Given passage
'''

Under the Menin Gate in western Belgium's Ypres at the heart of the blood-drenched Flanders Fields, usually thousands gather to pay tribute. On Wednesday, only half a dozen were allowed at the monument carved with the names of more than 54,000 fallen British and Commonwealth soldiers who have no known grave.
It made the mournful melody of the “Last Post" played by lone bugler Tonny Desodt even more poignant.
“We don't do this for the crowds, even though their appreciation is welcome. We primarily do this for the names chiseled on the walls," Desodt told VRT network. The circumstances also hit home for him, since his wife is a nurse at a COVID-19 ward at a local hospital.
The nearby Flanders Field American Cemetery and the Commonwealth Tyne Cot were all closed due to pandemic precautions.
Somber remembrances were held from London to Paris and at many places along the former Western Front, where Ypres saw some of the bloodiest battles in a war remembered for brutal trench warfare and the first use of chemical weapons.

'''

Actions to take
• A. In the Menin Gate passage, write out the section from "It made the" up to and including "a local hospital.", replacing "hospital" with "clinic".
• B. Condense the paragraph of the Menin Gate passage that begins "Under the Menin Gate" into one shorter sentence, keeping its main facts.
• C. Continue the Menin Gate passage with a few more sentences after its final one.

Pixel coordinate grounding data
'''

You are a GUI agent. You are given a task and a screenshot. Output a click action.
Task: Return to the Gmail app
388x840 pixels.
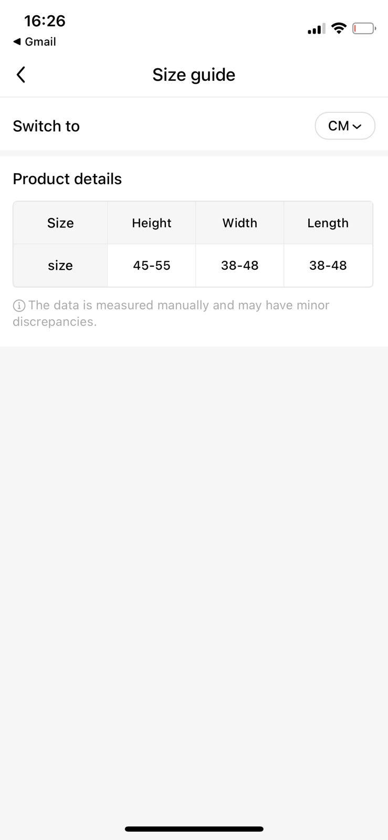(35, 41)

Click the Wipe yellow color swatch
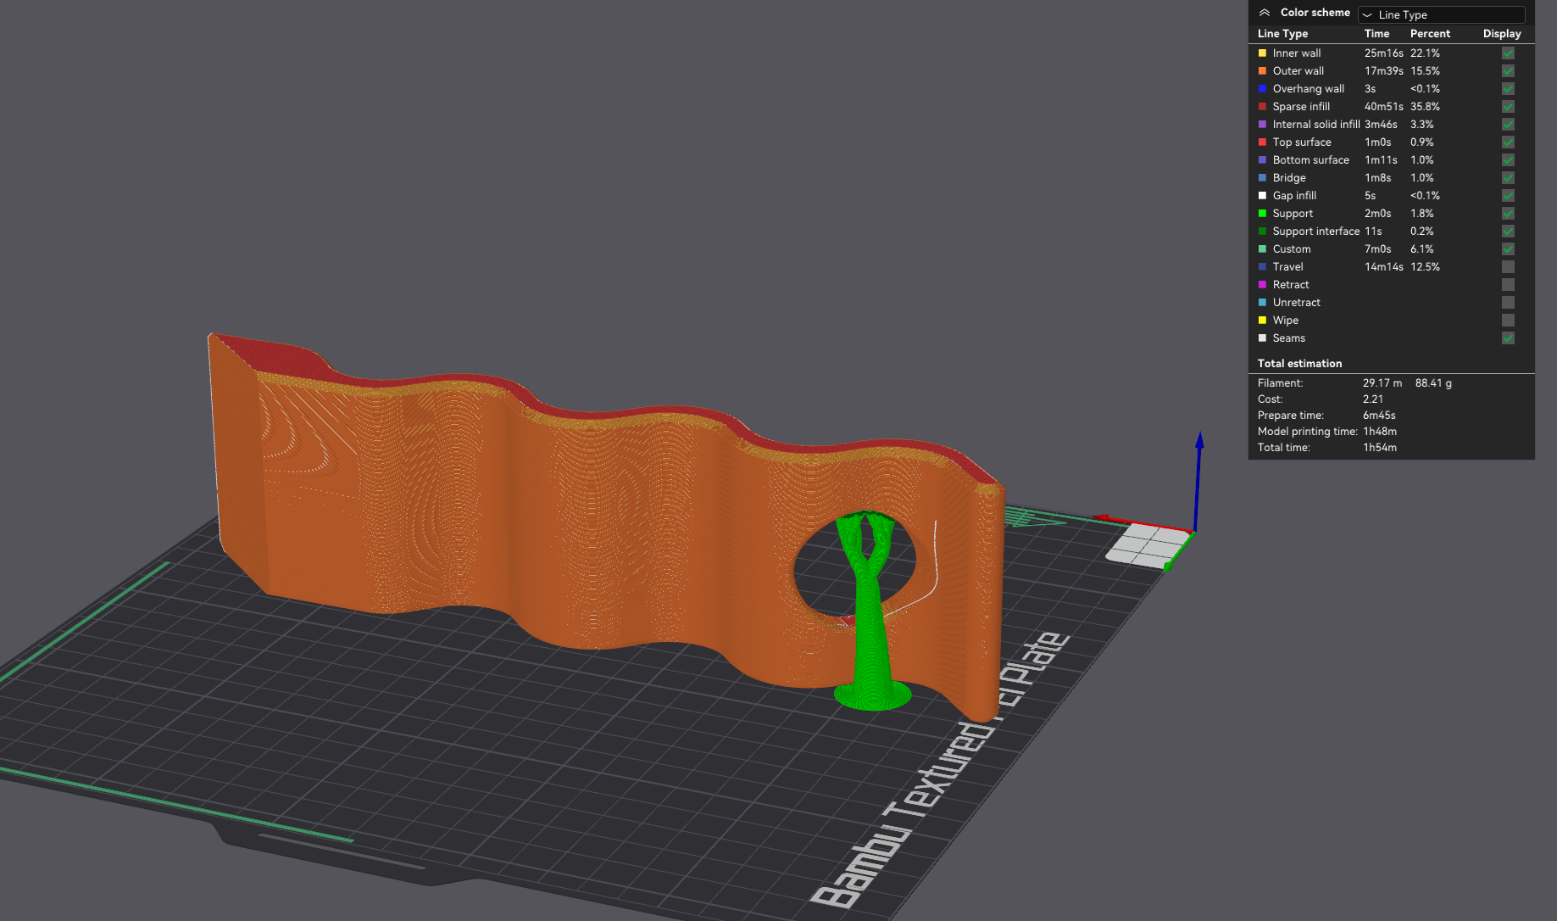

'''

Answer list
• A.
It made the mournful melody of the “Last Post" played by lone bugler Tonny Desodt even more poignant.
“We don't do this for the crowds, even though their appreciation is welcome. We primarily do this for the names chiseled on the walls," Desodt told VRT network. The circumstances also hit home for him, since his wife is a nurse at a COVID-19 ward at a local clinic.

• B. Where thousands usually gather at the Menin Gate in Ypres, Belgium, only about six people were allowed on Wednesday at the monument bearing the names of more than 54,000 British and Commonwealth soldiers with no known grave.

• C.
WWI pitted the armies of France, the British empire, Russia and the U.S. against a German-led coalition that included the Austro-Hungarian and Ottoman empires. Almost 10 million soldiers died, sometimes tens of thousands on a single day.
In Paris, President Emmanuel Macron paid tribute to wartime Prime Minister Georges Clemenceau at a statue in his honor, then laid a wreath of red, white and blue flowers representing the tricolor French flag at the Tomb of the Unknown Soldier, and re-ignited the flame.
Military musicians played the French version of “Taps,” and after a minute of solemn silence a military choir sang the Marseillaise, a capella. The public was kept away from the ceremony and the military presence was sharply reduced.
Several military figures wore blue masks decorated with blue cornflowers, France’s symbol of World War I. Macron wore a cornflower pin on his lapel and a black mask.
Also, to mark 100 years since an unidentified soldier killed at Verdun was buried beneath the Arc de Triomphe, French soldiers organized a memorial run from Verdun to Paris to pay homage to all French soldiers killed in conflict. They ran for five days, dressed in WWI-era uniforms, with weapons slung over their backs.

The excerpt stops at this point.